From talks and real-world examples, it’s clear that many companies use Talos as a solid foundation under their clusters. It eliminates node-specific configuration quirks. Instead, you get a clean, reliable OS that does exactly what’s needed and nothing more. By choosing Talos Linux, you remove Linux management complexity and can focus entirely on efficiently running Kubernetes workloads.
Gateway API
Next was the Traefik Labs talk on the Gateway API, a fascinating, future-focused topic.
Until now, Ingress has been the way to expose your applications in Kubernetes. It works, but quickly requires complicated annotations. The result: sprawling rules in a single file, leading to chaos and confusion.
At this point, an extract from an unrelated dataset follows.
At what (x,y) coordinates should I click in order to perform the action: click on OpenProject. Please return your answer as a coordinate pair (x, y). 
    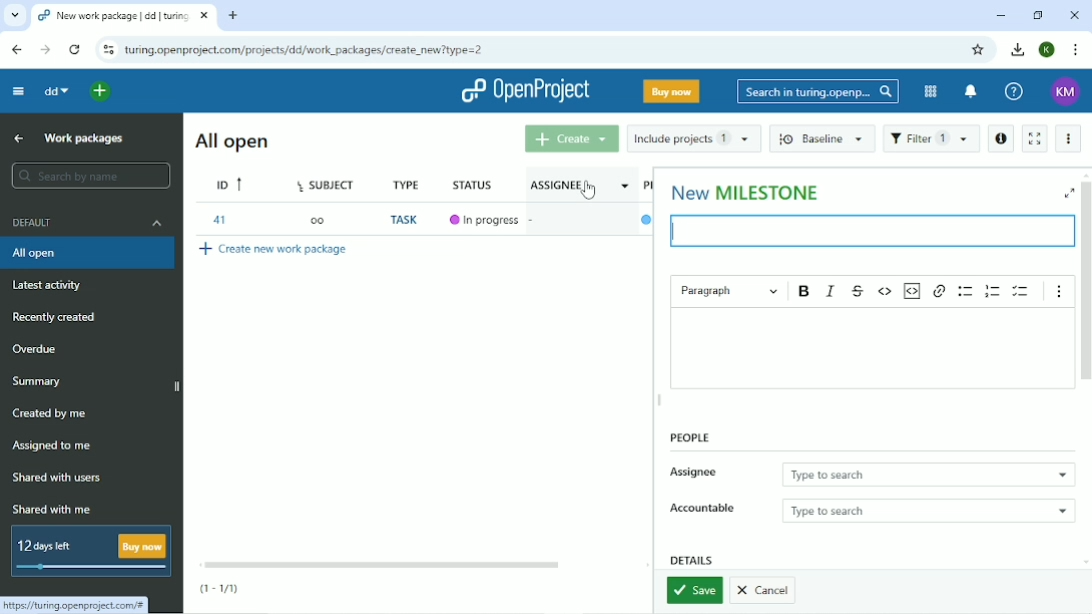
    Looking at the image, I should click on (523, 91).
The Gateway API is the successor and solves this once and for all. Here’s why it’s the future:
- Clear roles: Responsibilities are separated. Admins manage infrastructure (Gateway), developers manage routes to their apps (HTTPRoute). No more debates about who does what.
- Standardization: Vendor-specific annotations are gone. Gateway API defines standard rules for features like traffic splitting and header-based routing. Configurations become portable across vendors.
- Better control: Gateway API gives more detailed control over all traffic, both incoming and outgoing.
Traefik Labs fully embraces the Gateway API. We see it eliminating Ingress complexity and paving the way for a cleaner, safer, and more powerful cloud-native networking future. Compared to a CNI solution like Cilium, which integrates the Gateway API into a complete networking platform, Traefik focuses on what it does best: being a specialized, intelligent, and user-friendly reverse proxy.
Common Expression Language (CEL)
A hot topic after the recent introduction of ValidatingAdmissionPolicies and MutatingAdmissionPolicies in Kubernetes.
These new, native features run directly in the API server, eliminating the risks of external webhooks. Policies can now be managed declaratively with the Common Expression Language (CEL). Examples include blocking :latest images or enforcing resource limits and labels. Security and efficiency are significantly improved.
A more advanced example: setting a limit on replicas as shown below.

Although this is a major step forward, tools like Kyverno, OPA Gatekeeper, and Kubewarden remain essential for complex scenarios, thanks to their richer functionality and abstractions. Still, it’s clear: for baseline policy management, Kubernetes itself will soon be enough.
CEL ensures a future for Kubernetes security that is lighter, safer, and more integrated than ever before.
See you next year!
ContainerDays was once again a fantastic reminder that the Kubernetes community never stands still. From making our clusters fundamentally more secure with Talos Linux and CEL to simplifying deployments with KRO, we’re ready for the next phase of Cloud-Native engineering. These insights form the foundation for our upcoming projects, ensuring the platforms we build are future-proof and of the highest quality. It was an incredible few days. See you next year!